Çalışma Yönergeleri =>
• 1. Sayfa metninde "aşk ki bazan" sözcüklerinden başlayıp "gibi gelir bana)" sözcükleri de dahil olmak üzere oraya kadar uzanan bölümü olduğu gibi kopyalayın.
• 2. Sayfa metnine göre şu soruları yanıtlayın:
(a) "ölüm daha kolaydır sevmekten" sözü kime ait olarak gösteriliyor?
(b) Şairlerin "en çok" acı ustası olmasının nedeni olarak ne söyleniyor?
(c) Son dizelerde hangi şehirdeki bir sokaktan söz ediliyor?
• 3. Sayfa metnini üç cümleyle özetleyin.
#### Sayfa Metni
-
şıraya bir şiir bırakalım
belki her sabah bir şiir yazan bir şiir bırakan olur...
güzel
güzel
ölüm daha kolaydır sevmekten
der ya aragon
anla ki ölüme benzer seni sevmek
sözcükler ki alevdir
ve karadır şairlerin hayatları
hem nice şiirlerde nice aşklarda
tarar saçımızı ölüm.
aşk ki bazan solgun bir ilçedir
sürdürür derinliğini
neden "en çok" acı ustası şairlerdir
en çok taşırlar çünkü aşkları.
ben ki yatağımdan tedirgin bir suyum
besbelli ki aşka ve ölüme çalışıyorum.
ilhan berk -
ben acıyım. yani senin hazan düşen yüzün. umarsız
boyun bazan. bazan ağzın, gölgeli gözlerin
yani çocukluğun. bursa'da bir sokak yani
(bursa'yı hiç görmemişim gibi gelir bana)
########
#### Veri
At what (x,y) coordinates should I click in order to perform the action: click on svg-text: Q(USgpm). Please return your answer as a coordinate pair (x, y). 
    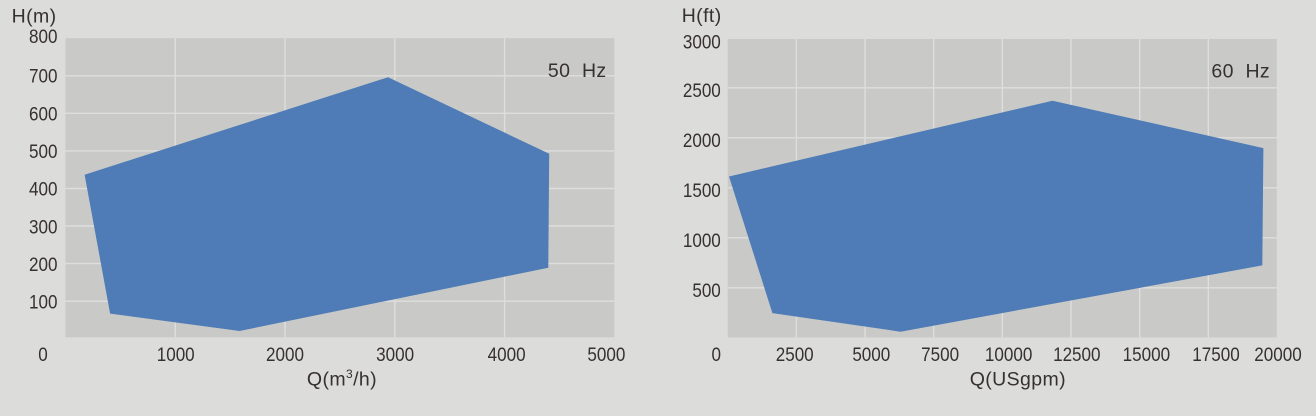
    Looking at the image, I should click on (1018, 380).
########
Numaralı Yanıtlar =>
• 1.
aşk ki bazan solgun bir ilçedir
sürdürür derinliğini
neden "en çok" acı ustası şairlerdir
en çok taşırlar çünkü aşkları.
ben ki yatağımdan tedirgin bir suyum
besbelli ki aşka ve ölüme çalışıyorum.
ilhan berk -
ben acıyım. yani senin hazan düşen yüzün. umarsız
boyun bazan. bazan ağzın, gölgeli gözlerin
yani çocukluğun. bursa'da bir sokak yani
(bursa'yı hiç görmemişim gibi gelir bana)

• 2.
(a) Aragon
(b) Aşkları en çok onların taşıması.
(c) Bursa

• 3. Sayfa, bir şiir bırakma çağrısıyla ve belki her sabah birinin şiir yazıp bırakacağı umuduyla açılıyor. Ardından gelen şiirde sevmenin ölüme benzediği, şairlerin aşkları en çok taşıdıkları için acı ustası oldukları ve konuşanın aşka ve ölüme çalıştığı dile getiriliyor. Son dizelerde konuşan kendini acı olarak tanımlıyor ve Bursa'da bir sokaktan söz ediyor.